Вернувшись в сторожку, отряд Карраса разделился. Трое разбрелись по деревням, где у них оказались зазнобы из местных, еще один ушел догонять купцов, нанявшись к ним в охрану проводником, а четверо и сам алахасец остались зимовать здесь, в предгорьях Старого Драконьего Хребта, отгораживающего Аусдранг от других стран. У себя на родине, в горах Алахасии, Каррас был охотником и теперь собирался за зиму набить роскошных аусдрангских мехов, чтобы весной отправиться с ними в Уракеш, для продажи втридорога.
– Зимуйте с нами, госпожа страж, – уронил он спокойно, как давно решенное, выйдя на берег лесного озера, в темную воду которого тоскливо вглядывалась Джиад. – Обратно в город вам нельзя, а до весны надо где-то переждать. Вот как снег сойдет, мы через перевал рванем – и вы тогда с нами. О дурном не думайте, здесь вас никто не обидит. Останетесь?
Джиад молча кивнула. Потом с трудом разомкнула губы, проговорив негромко:
– Спасибо, Каррас.
– На том свете золотыми яблочками посчитаемся, – ухмыльнулся наемник, распустив шнуровку и стягивая через голову любимую синюю рубашку, плотно облегающую широкие плечи. – Да, и зовите уж меня Лилайном, что ли. У нас тут по-простому.
Кинув рубаху на траву, алахасец быстро стянул кожаные штаны и, оставшись в полотняных подштанниках, с берега прыгнул в воду, взметнув облако хрустальных капель. Нырнул, темной тенью скользнув над почти невидимым дном, и выплыл шагах в десяти от берега, отфыркиваясь и мотая головой с короткими, липнущими к мокрому лицу черными прядями.
– А вода до сих пор теплая, – крикнул, убирая волосы со лба.
Джиад даже глаза прикрыла на мгновение – не помогло. Золотой вспышкой перед внутренним взором стояло гибкое и мускулистое, по-мужски красивое тело. Как-то раньше она не замечала, что широкий в плечах Каррас на удивление тонок в поясе, и мышцы у него правильные: плоские, сухие, при каждом движении перетекающие под кожей, как живая ртуть.
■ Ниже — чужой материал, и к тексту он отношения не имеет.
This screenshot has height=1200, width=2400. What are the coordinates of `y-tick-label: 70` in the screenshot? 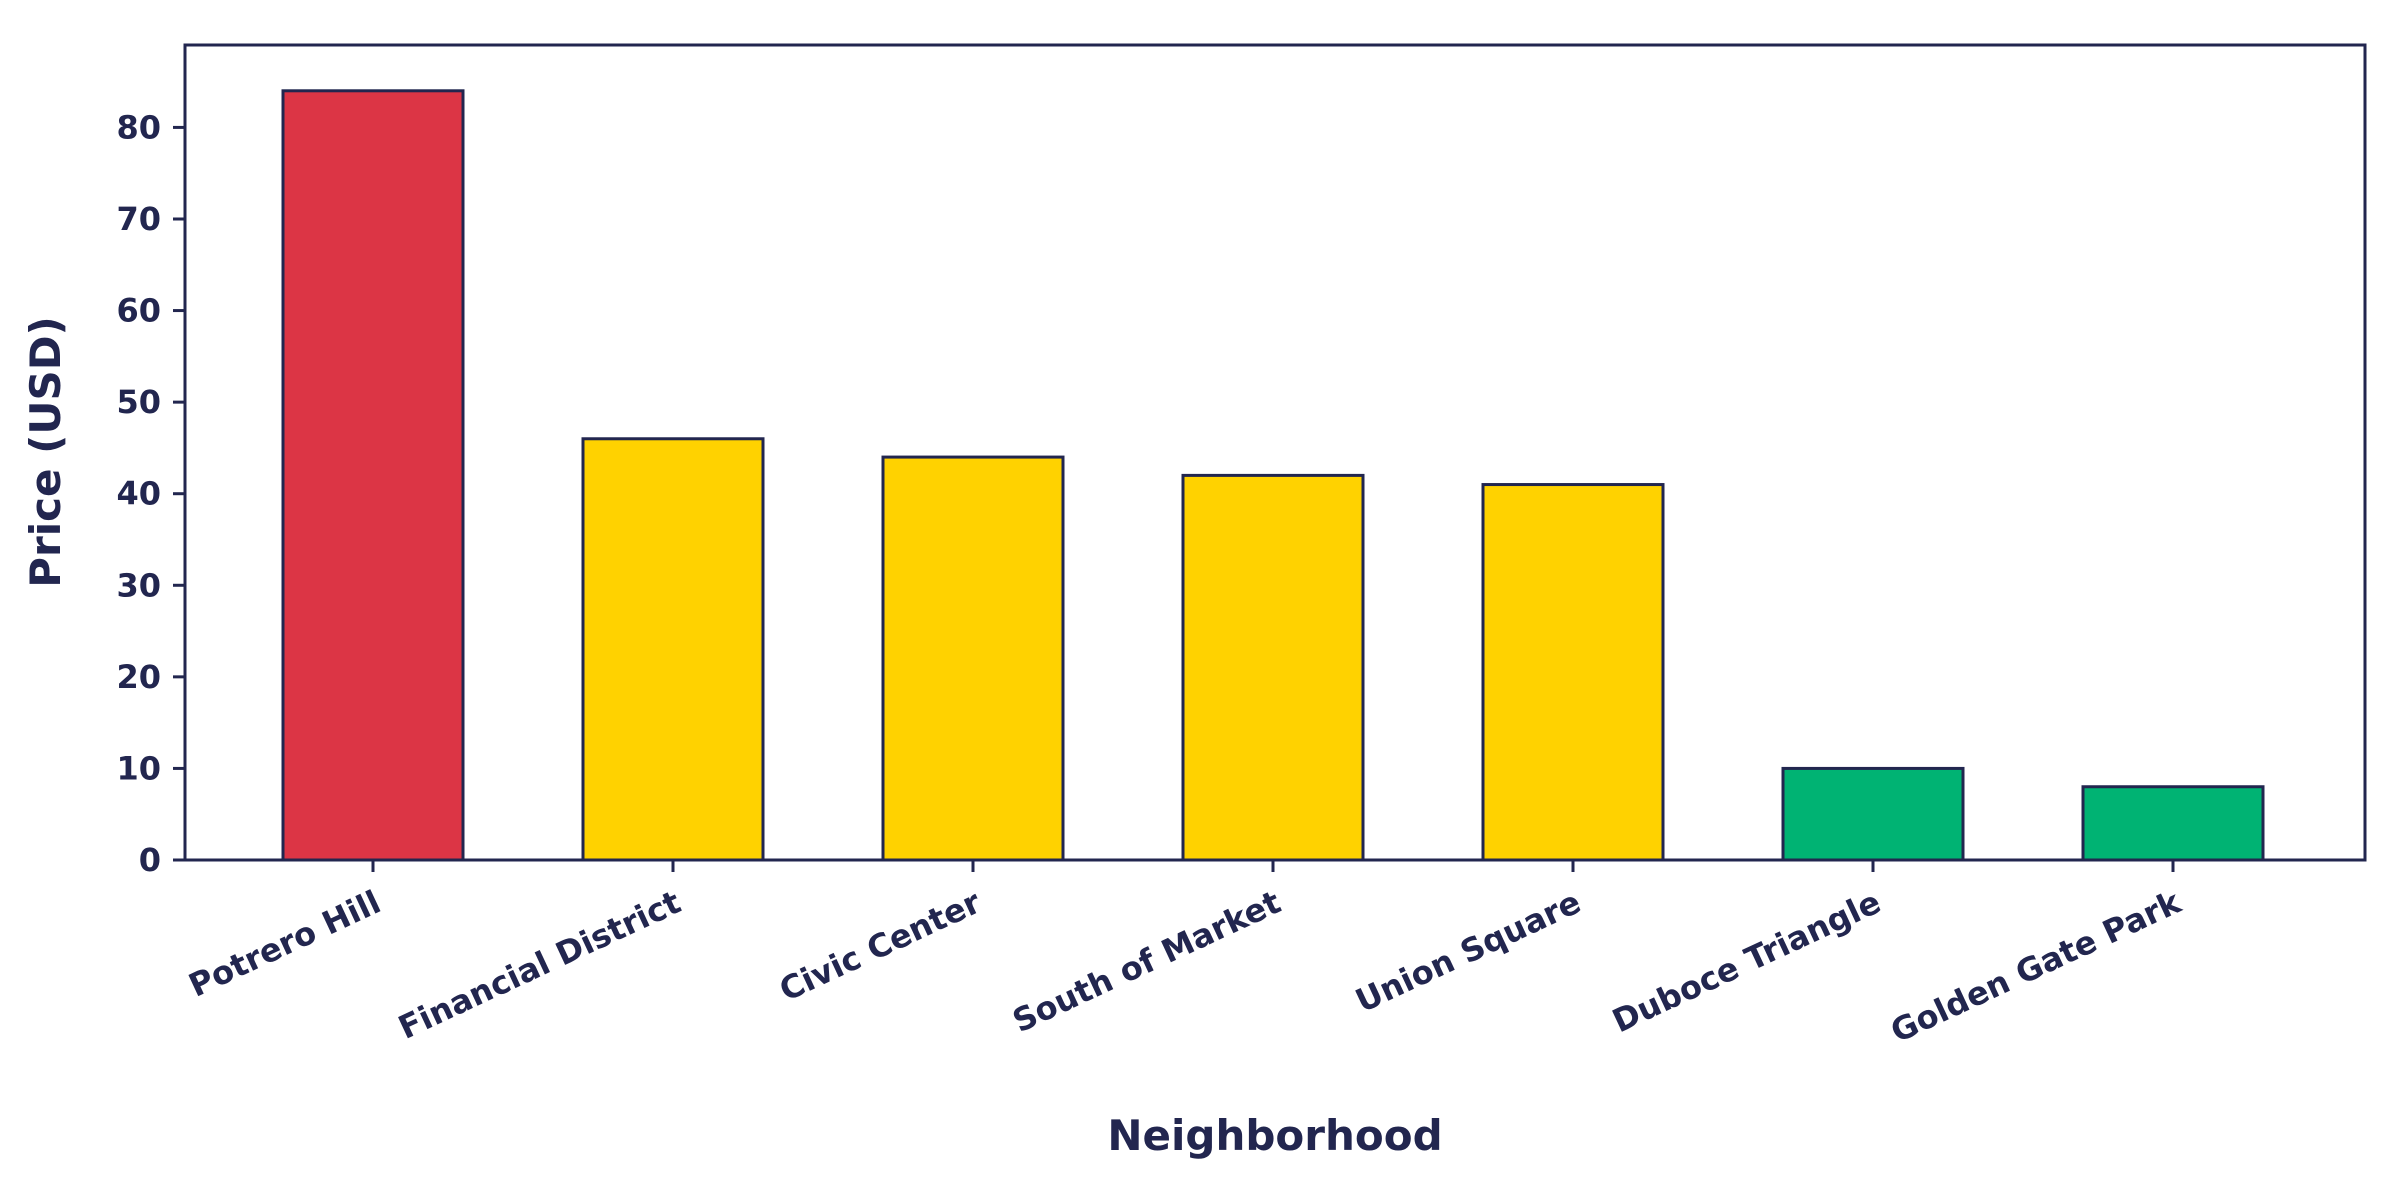 It's located at (138, 219).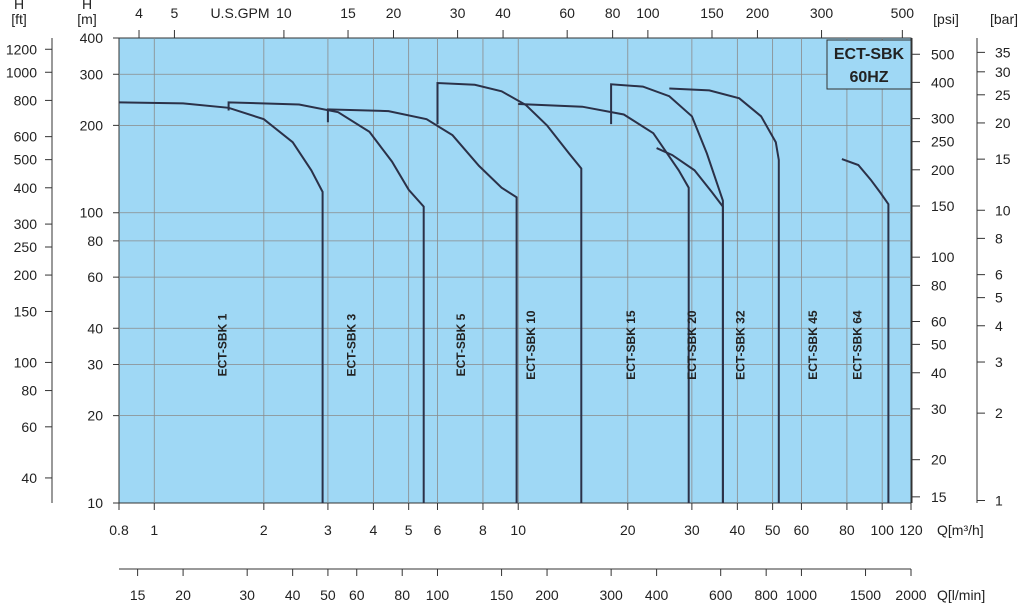 This screenshot has height=603, width=1024. Describe the element at coordinates (657, 595) in the screenshot. I see `lmin-tick-label-11: 400` at that location.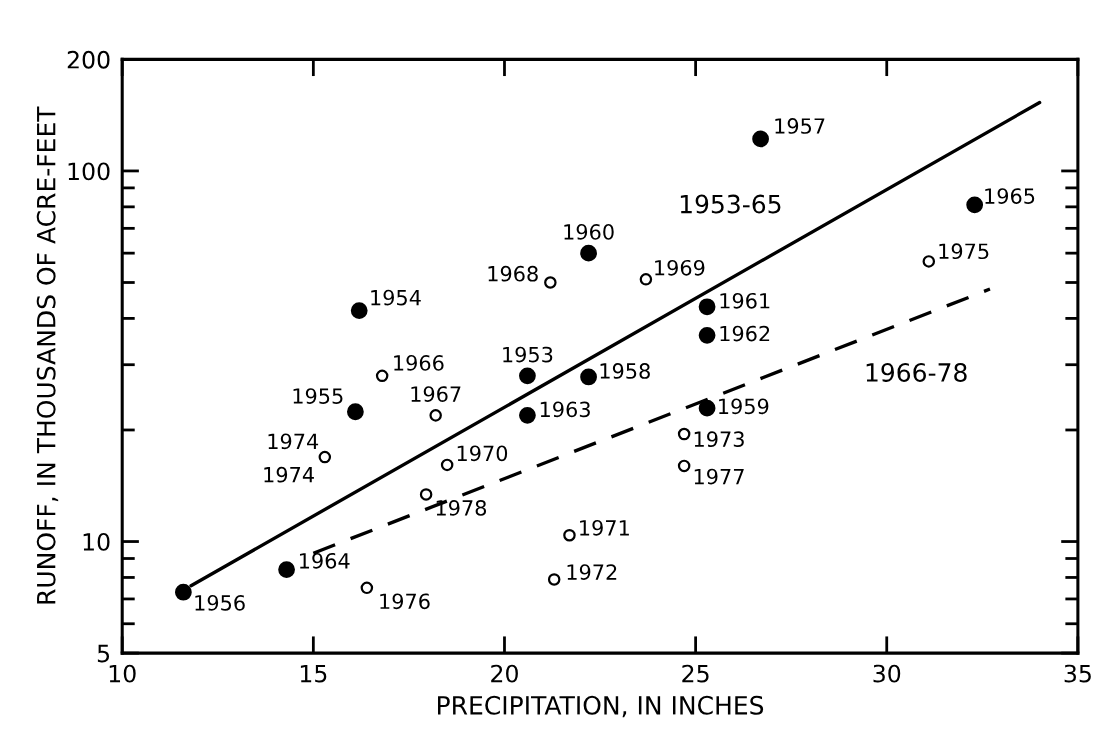 The height and width of the screenshot is (733, 1101). I want to click on y-axis-title: RUNOFF, IN THOUSANDS OF ACRE-FEET, so click(48, 355).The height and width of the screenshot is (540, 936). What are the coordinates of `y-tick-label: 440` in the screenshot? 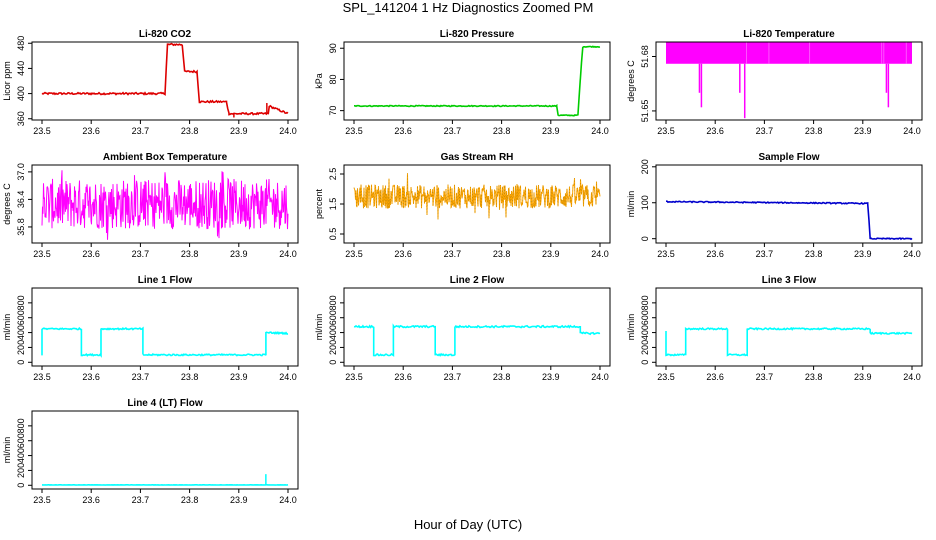 It's located at (21, 68).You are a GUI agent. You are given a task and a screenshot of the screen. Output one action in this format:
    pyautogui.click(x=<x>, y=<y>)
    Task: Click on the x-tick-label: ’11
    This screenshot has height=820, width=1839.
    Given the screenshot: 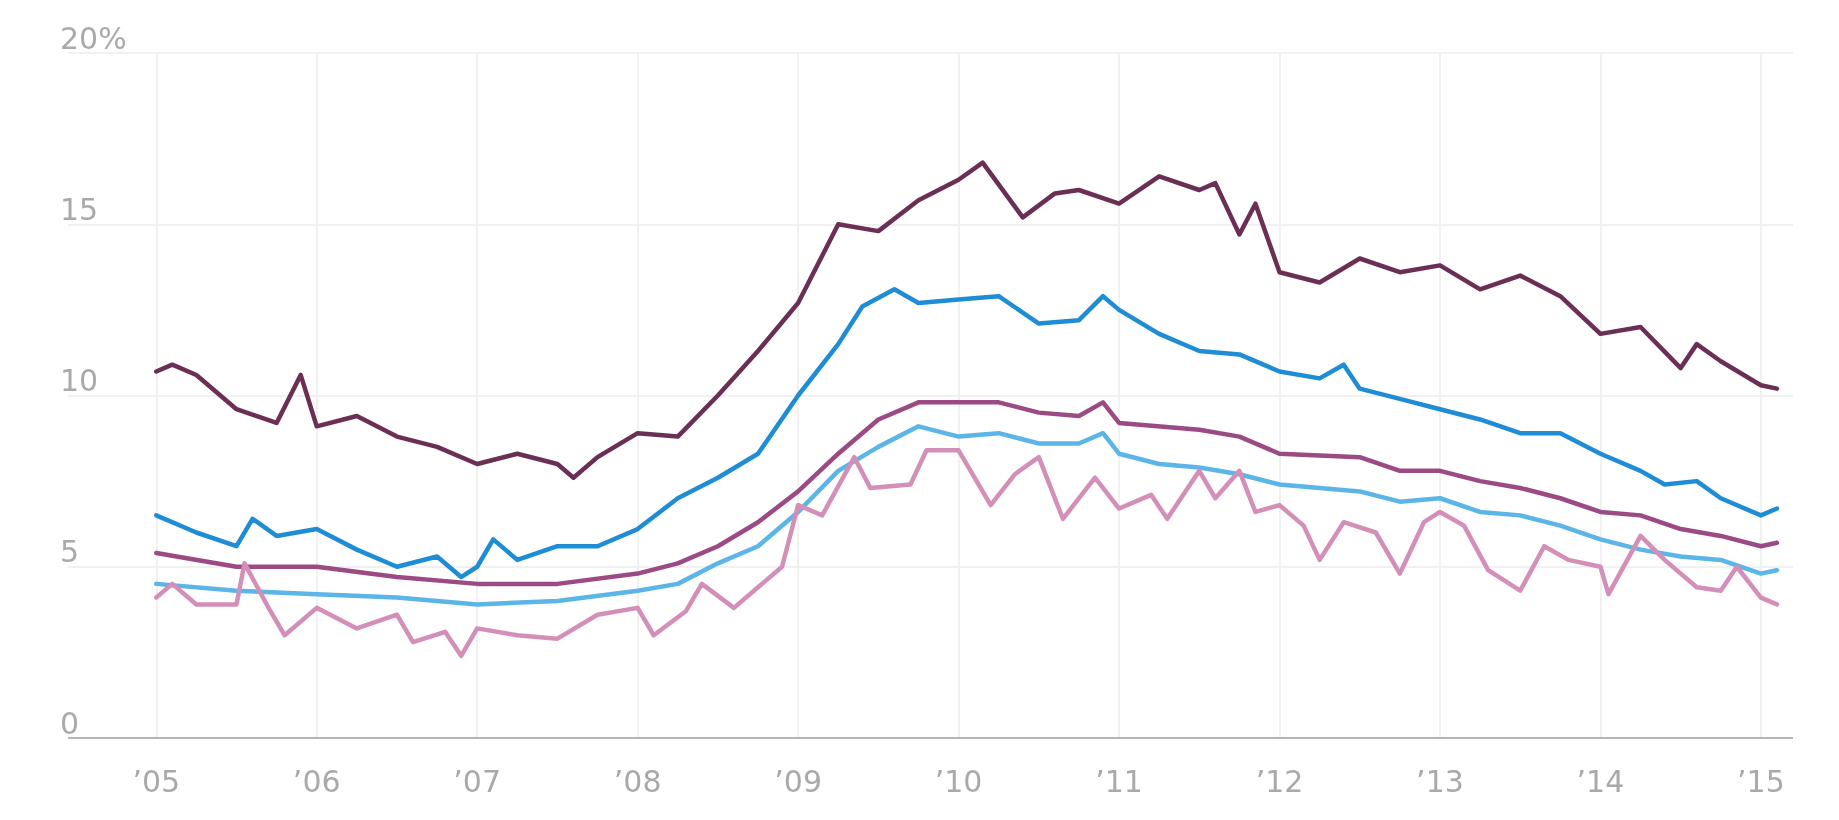 What is the action you would take?
    pyautogui.click(x=1119, y=781)
    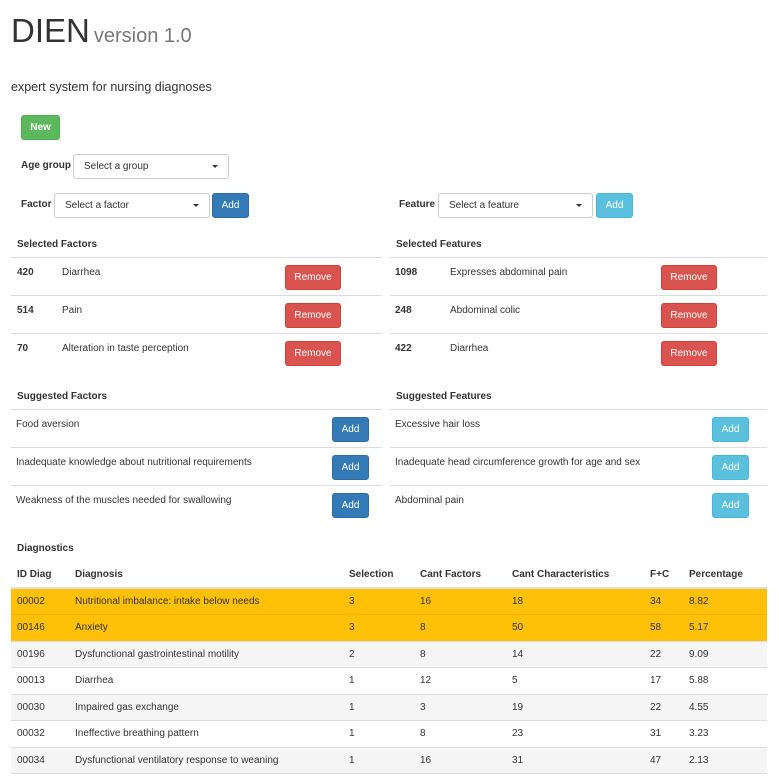 The width and height of the screenshot is (779, 778). I want to click on column-header: Selection, so click(378, 576).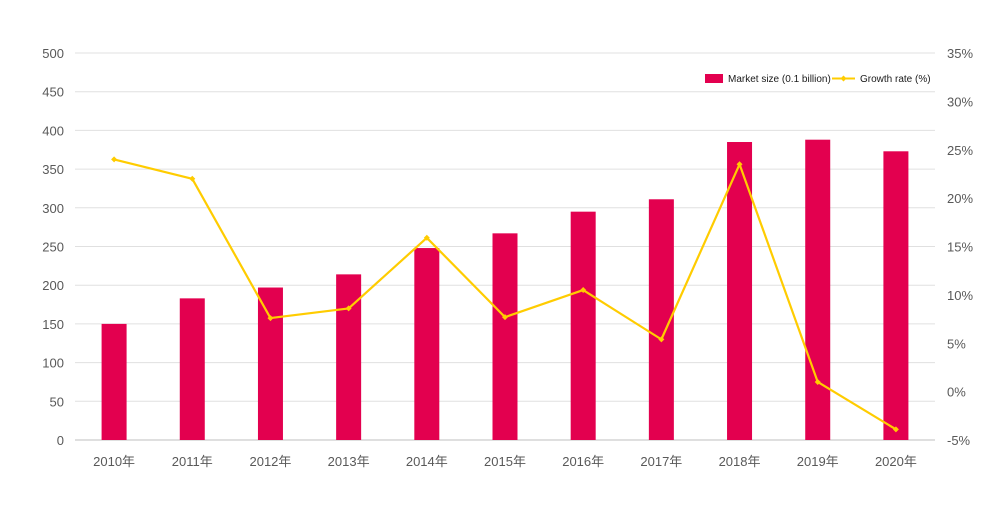  I want to click on right-axis-tick-label: 10%, so click(960, 296).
В груди – внезапно и предательски – кончился воздух. Джиад замерла, как на охоте перед вышедшим из чащи зверем, любуясь и страшась, что наемник, беззаботно плещущийся в темной воде, заметит этот взгляд. По-хорошему, надо было встать и уйти, только ноги не держали, а тело, впервые за долгое время вспомнившее, что принадлежит женщине, залила горячая сладкая истома.
Это было неправильно, глупо и даже опасно, Джиад понимала все рассудком, но взгляда не могла оторвать от текущих, будто высеченных резцом скульптора из золотистого мрамора очертаний плеч и груди. Вот Лилайн лег на спину, блаженно раскинув руки, и Джиад окончательно повело, даже в глазах потемнело, потому что теперь тонкий слой воды и намокшая ткань не скрывали вообще ничего… Встав, она ушла в лес и там, обняв тонкое дерево с серебристо-светлой корой, прижалась к стволу, так приятно шершавому и теплому, сначала лбом, а потом щекой, невольно представляя, как бы это могло быть, если бы…
К озеру она вернулась позже, сначала по-воровски проверив из-за деревьев, что Каррас ушел. Долго плавала, дожидаясь, пока отхлынет кровь от загоревшихся щек, молча ругала себя за глупую слабость – ничему-то жизнь не учит… Вернувшись в сторожку, села к очагу сушить отросшие волосы. Каррас подошел со спины, склонился над ее плечом, подав кружку горячего вина с пряностями, и когда их пальцы на миг нечаянно соприкоснулись, Джиад поняла, что до весны ей придется тяжко. Лилайн… Тягуче-сладкое имя, такое бы ночью выстанывать, нежась под горячей тяжестью мужского тела и лаская его в ответ… Ох, Лила-айн…
У очага опять по-жеребячьи ржали над очередным рассказом Хальгунда. Тот плел байку про гарем управителя Хульфры, в котором томилось, ожидая редких посягательств больного старика, полдюжины юных невольниц, и можно было не сомневаться, что к концу повествования все они окажутся счастливыми и ублаженными.